Example 2. Chartmuseum using a GCP storage bucket

ChartMuseum is an open-source project that allows you to easily have your own valid Helm chart repository. It has support for different cloud storage backends, including Google Cloud Storage.

In this example we will create a Google Cloud Storage instance with Kubeapps Service Catalog integration, and we will use it as backend for a ChartMuseum deployment.

Provisioning the Google Cloud Storage bucket.

Under Service Instances click on Deploy Service Instance and select Google Cloud Storage:

Google Cloud Storage

Select the Beta plan and provide a name.

We will be adding some parameters to configure the name of the bucket and the location. We will leave the rest of the options with the default values:

Google Cloud Storage options

Once provisioned, click on Add binding to create a binding:

Google Cloud Storage binding options

That will create a new service account in your GCP project with the right permissions to access the bucket.

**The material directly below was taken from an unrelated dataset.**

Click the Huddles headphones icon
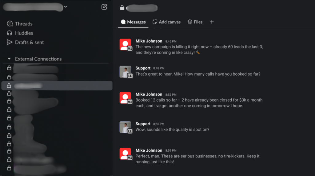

Once the binding creation has been completed, the details of the created secret can be explored directly from the same page, clicking on show. (Make sure to have access to this page (maybe in a different browser tab) as we will need those values in the next step).

It is important to understand the schema of the secret, as it is dependent on the broker and the instance. For Google Storage the secret will have the following schema:

bucketId: the id of the bucket
privateKeyData: JSON with authantication details for the bucket
projectId: the GCP project where the bucket was created
serviceAccount: the service account to access the bucket

Deploy Chartmuseum

We will now deploy ChartMuseum, using Google Cloud Storage as backend. In the Catalog we will search for chartmuseum:

Searching ChartMuseum

Click on Deploy and modify the following values:

env.open.STORAGE: google
env.open.STORAGE_GOOGLE_BUCKET: <name of the created bucket in the instance>
env.open.STORAGE_GOOGLE_PREFIX: charts
gcp.secret.enabled: true
gcp.secret.name: <name of the binding secret>
gcp.secret.key: privateKeyData

As ChartMuseum expects the format of the authentication information contained in the JSON, it is only needed to specify the key of the secret that contains that JSON (in our case privateKeyData).

Click on Submit and it should be deployed successfully, using the GCP bucket as backend.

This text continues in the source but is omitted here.